• Request:
Starting at the beginning of the records and ending with the line that contains "pyautogui.click(x=354, y=12)", reproduce every line, requests included. Multiply each click coordinate in the answers by 0.85 and round to the nearest whole number, with halves rounded up.
..........
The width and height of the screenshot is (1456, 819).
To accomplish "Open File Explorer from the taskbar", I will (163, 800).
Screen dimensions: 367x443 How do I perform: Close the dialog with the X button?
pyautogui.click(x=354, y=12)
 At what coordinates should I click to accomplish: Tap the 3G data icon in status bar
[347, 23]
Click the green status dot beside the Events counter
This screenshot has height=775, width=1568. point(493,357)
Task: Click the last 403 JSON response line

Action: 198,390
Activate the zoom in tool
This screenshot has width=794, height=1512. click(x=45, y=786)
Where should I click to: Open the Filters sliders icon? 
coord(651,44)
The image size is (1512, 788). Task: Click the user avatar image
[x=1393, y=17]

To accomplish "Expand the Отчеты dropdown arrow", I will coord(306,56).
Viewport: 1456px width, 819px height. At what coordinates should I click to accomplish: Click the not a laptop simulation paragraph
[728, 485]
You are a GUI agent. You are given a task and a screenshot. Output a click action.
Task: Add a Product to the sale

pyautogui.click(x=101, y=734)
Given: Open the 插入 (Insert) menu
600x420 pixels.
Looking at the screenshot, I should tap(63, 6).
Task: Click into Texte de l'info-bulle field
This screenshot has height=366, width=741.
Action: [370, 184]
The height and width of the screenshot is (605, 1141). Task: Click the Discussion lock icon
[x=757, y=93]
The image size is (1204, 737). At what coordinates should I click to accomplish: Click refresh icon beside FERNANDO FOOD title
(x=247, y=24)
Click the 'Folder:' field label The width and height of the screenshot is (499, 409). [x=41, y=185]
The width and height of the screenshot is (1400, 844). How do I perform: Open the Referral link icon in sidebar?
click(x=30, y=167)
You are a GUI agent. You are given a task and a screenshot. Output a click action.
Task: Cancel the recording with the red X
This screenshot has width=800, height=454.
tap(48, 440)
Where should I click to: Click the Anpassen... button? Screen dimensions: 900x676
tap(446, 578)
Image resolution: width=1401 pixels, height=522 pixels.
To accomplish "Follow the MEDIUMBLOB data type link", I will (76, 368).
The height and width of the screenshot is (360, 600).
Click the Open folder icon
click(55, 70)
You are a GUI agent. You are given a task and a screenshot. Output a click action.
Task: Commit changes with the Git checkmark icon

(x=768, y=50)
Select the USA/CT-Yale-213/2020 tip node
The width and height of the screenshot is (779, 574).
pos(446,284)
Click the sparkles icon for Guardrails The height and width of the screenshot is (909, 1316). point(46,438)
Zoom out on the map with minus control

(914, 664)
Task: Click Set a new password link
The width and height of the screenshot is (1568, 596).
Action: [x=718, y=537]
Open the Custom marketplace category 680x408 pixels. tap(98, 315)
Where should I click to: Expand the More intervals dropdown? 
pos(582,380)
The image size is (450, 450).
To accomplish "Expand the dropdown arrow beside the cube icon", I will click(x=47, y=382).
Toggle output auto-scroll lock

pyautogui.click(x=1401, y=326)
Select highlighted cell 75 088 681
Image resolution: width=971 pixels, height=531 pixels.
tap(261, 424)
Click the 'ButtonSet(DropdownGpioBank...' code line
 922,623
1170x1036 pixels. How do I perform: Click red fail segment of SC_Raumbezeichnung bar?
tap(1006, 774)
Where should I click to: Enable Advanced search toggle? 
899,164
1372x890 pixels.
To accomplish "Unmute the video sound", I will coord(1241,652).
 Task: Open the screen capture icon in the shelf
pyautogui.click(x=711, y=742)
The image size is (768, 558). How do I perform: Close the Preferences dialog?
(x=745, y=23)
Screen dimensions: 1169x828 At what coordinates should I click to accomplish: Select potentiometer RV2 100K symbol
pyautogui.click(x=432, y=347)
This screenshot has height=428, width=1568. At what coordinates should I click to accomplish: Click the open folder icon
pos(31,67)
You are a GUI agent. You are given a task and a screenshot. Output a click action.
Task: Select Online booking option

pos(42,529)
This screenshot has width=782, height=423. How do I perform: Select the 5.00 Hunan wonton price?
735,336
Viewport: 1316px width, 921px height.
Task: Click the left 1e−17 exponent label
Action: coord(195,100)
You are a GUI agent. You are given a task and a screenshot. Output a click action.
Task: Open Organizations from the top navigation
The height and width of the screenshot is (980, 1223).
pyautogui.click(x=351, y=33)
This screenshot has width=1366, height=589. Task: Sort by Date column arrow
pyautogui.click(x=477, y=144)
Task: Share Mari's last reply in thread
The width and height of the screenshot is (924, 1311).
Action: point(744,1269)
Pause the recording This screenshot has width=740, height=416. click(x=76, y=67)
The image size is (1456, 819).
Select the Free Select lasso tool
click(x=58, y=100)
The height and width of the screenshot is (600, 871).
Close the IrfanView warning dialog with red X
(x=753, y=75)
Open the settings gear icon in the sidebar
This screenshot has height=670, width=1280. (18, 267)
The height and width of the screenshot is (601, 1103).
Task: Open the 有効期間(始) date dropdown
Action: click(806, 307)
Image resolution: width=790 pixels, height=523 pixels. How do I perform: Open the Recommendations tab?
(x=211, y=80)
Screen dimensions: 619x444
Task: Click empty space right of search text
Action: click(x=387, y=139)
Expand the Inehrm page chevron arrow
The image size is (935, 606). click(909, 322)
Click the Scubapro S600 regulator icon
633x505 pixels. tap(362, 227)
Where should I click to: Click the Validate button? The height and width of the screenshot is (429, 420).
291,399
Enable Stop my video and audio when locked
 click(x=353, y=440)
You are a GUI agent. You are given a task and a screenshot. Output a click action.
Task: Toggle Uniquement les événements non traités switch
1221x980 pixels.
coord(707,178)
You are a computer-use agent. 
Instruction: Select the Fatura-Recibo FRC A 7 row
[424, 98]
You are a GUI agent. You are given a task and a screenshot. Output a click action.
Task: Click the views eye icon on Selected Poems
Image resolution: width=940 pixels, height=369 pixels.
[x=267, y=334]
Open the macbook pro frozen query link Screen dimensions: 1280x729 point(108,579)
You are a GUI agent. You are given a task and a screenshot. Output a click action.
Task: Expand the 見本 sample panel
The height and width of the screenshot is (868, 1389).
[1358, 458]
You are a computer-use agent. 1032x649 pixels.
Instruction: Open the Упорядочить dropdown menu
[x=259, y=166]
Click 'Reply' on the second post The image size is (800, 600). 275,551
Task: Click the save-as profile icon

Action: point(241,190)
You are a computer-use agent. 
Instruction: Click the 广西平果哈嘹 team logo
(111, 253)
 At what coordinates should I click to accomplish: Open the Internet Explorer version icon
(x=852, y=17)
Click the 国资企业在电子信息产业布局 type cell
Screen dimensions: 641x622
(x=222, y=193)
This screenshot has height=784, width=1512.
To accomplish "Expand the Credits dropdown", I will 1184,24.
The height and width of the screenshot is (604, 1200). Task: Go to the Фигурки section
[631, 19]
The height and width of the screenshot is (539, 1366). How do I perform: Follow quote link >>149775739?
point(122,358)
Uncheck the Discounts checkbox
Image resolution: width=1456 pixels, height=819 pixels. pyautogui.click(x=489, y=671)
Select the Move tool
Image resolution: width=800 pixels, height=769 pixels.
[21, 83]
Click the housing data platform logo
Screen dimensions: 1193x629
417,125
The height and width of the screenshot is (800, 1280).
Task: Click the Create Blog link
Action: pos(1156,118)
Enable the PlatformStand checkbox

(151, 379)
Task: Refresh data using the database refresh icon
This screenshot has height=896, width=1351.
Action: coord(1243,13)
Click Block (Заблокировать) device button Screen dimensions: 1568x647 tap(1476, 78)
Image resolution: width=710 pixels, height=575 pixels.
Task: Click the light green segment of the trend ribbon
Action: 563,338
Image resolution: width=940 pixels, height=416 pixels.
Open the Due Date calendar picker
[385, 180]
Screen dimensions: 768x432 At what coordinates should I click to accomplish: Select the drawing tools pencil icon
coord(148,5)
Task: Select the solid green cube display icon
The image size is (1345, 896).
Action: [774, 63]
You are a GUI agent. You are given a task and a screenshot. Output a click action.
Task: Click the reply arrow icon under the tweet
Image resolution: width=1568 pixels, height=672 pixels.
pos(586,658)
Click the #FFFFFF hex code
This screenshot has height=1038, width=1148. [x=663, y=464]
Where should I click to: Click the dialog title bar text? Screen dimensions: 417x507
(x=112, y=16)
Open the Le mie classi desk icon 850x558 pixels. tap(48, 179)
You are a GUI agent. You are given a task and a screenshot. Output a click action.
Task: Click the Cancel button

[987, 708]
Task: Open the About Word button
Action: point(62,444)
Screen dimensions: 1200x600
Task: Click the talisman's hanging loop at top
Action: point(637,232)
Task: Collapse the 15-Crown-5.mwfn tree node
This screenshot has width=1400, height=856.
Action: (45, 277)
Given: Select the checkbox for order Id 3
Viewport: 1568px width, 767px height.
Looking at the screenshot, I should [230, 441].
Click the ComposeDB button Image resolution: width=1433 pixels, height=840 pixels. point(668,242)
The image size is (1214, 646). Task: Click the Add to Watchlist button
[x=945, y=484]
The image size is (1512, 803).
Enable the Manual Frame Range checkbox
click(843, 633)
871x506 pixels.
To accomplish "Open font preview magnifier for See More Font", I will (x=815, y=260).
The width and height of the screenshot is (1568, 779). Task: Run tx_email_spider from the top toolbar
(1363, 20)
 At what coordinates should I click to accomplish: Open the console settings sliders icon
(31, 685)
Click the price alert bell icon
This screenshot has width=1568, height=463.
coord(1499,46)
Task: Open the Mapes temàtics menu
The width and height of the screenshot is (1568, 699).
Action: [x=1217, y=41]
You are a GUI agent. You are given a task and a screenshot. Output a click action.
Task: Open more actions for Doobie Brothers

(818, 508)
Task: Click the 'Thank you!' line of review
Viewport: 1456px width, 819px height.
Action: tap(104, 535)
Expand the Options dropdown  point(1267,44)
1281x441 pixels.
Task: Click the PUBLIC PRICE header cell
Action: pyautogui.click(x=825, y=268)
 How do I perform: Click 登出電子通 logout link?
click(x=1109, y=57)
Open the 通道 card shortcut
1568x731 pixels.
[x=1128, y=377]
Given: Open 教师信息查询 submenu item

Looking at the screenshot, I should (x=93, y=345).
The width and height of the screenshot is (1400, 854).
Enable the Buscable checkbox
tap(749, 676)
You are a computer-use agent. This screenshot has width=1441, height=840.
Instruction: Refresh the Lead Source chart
..........
• Complete response:
The width and height of the screenshot is (1456, 819).
To accomplish "Open File Explorer from the taskbar", I will (139, 680).
Screen dimensions: 367x443 How do I perform: Close the dialog with the X button?
pyautogui.click(x=301, y=10)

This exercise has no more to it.